For the Cas9 knockout mode, we now create a prediction of DSB repair outcomes (24). The model estimates the probability that a given sgRNA will result in a frameshift mutation. In addition, we have added efficiency scores for Cas12a/Cpf1 (21) and updated the ‘Doench’ efficiency score to the newest version (15), which is now the default scoring metric for Cas9 genomic targeting.
Expansion of genomes and targeting
CHOPCHOP now supports over 200 genomes and includes gene annotations for genomic targets, as well as three transcriptomes for RNA knockdown (human, mouse and zebrafish). While previous versions of CHOPCHOP required the selection of a specific isoform for targeting, this new version allows the user to target the entire gene. In its default ‘intersection’ mode, CHOPCHOP v3 only searches for sgRNAs present in every isoform (Figure 1). This mode can be disabled by selecting the ‘union’ mode, which will display all sgRNAs in all transcripts, as well as a column indicating whether the sgRNA targets a constitutive exon.
Command-line version
In addition to the web interface, we also provide the code for the command-line version of CHOPCHOP, which can be run locally and is suited for larger queries or screens. This tool includes all of the functionality of the web interface in addition to extra functionality for larger experiments, such as the ability to design control sgRNAs that do not match any sequence in the genome. The command-line version of CHOPCHOP is compatible with ampliCan, a tool for sequencing-based assessment of mutations (32).

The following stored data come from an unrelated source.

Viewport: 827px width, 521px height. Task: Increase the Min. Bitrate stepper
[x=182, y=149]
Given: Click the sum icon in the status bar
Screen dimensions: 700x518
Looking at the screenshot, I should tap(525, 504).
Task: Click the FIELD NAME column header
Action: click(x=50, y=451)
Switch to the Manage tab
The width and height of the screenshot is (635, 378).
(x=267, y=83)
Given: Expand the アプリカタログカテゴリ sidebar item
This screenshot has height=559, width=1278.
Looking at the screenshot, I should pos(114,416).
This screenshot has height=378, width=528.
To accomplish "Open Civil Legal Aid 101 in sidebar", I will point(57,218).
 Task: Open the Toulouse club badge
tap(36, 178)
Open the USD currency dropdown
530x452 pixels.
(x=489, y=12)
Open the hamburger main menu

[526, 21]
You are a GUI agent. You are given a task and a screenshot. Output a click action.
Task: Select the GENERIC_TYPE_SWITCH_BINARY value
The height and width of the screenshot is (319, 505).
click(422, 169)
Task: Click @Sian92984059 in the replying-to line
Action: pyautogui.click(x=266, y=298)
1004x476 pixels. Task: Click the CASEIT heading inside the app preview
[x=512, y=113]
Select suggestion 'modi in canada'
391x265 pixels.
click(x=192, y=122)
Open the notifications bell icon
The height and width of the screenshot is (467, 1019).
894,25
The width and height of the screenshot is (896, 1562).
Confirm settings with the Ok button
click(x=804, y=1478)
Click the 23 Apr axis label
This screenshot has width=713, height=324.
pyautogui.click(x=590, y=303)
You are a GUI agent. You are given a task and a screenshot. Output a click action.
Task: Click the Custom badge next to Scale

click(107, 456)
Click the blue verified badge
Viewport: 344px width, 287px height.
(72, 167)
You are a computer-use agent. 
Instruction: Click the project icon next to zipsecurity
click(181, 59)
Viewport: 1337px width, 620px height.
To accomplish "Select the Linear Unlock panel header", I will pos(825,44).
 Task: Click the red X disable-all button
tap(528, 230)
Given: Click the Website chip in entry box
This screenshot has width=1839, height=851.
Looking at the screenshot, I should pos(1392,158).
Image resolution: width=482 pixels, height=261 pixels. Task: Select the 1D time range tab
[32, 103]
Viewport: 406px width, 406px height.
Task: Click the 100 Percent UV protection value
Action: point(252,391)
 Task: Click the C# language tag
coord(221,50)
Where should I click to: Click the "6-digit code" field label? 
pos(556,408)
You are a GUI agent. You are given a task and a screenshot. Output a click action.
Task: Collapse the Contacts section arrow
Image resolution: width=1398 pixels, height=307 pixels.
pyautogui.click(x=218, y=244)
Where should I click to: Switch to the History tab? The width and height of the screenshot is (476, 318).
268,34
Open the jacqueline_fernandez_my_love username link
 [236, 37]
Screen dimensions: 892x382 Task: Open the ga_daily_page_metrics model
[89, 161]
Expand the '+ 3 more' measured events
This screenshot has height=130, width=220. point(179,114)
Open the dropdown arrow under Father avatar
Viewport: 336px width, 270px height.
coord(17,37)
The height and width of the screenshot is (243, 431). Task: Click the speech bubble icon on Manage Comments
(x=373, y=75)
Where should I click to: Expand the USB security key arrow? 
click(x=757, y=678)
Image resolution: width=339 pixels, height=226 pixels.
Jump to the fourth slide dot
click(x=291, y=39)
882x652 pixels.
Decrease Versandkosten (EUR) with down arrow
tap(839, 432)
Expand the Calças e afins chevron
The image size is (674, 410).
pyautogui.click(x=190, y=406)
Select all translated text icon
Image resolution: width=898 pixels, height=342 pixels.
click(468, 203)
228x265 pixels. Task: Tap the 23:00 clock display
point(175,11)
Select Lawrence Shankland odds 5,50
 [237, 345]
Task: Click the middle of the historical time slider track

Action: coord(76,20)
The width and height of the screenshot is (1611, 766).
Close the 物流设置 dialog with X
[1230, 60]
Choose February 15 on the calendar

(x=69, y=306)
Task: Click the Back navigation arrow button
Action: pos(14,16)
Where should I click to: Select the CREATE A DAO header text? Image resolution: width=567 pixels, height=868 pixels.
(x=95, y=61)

DISCUSSION AND FUTURE DEVELOPMENTS
Since its inception, the CRISPR field has undergone constant and rapid innovation, requiring the parallel development of bioinformatic tools that accommodate the new findings and technologies. In just a few years, CRISPR–Cas has become a powerful targeting tool for silencing and activating both DNA and RNA in a range of contexts, each of which requires the application of specific rules. The latest release of CHOPCHOP addresses this challenge by adding new functionalities that reflect the ever-expanding CRISPR toolbox. So far, we have accommodated the favorite species of over 200 research groups, and as we continue to improve the functionality of CHOPCHOP, we will continue to accommodate new transcriptomes and genomes.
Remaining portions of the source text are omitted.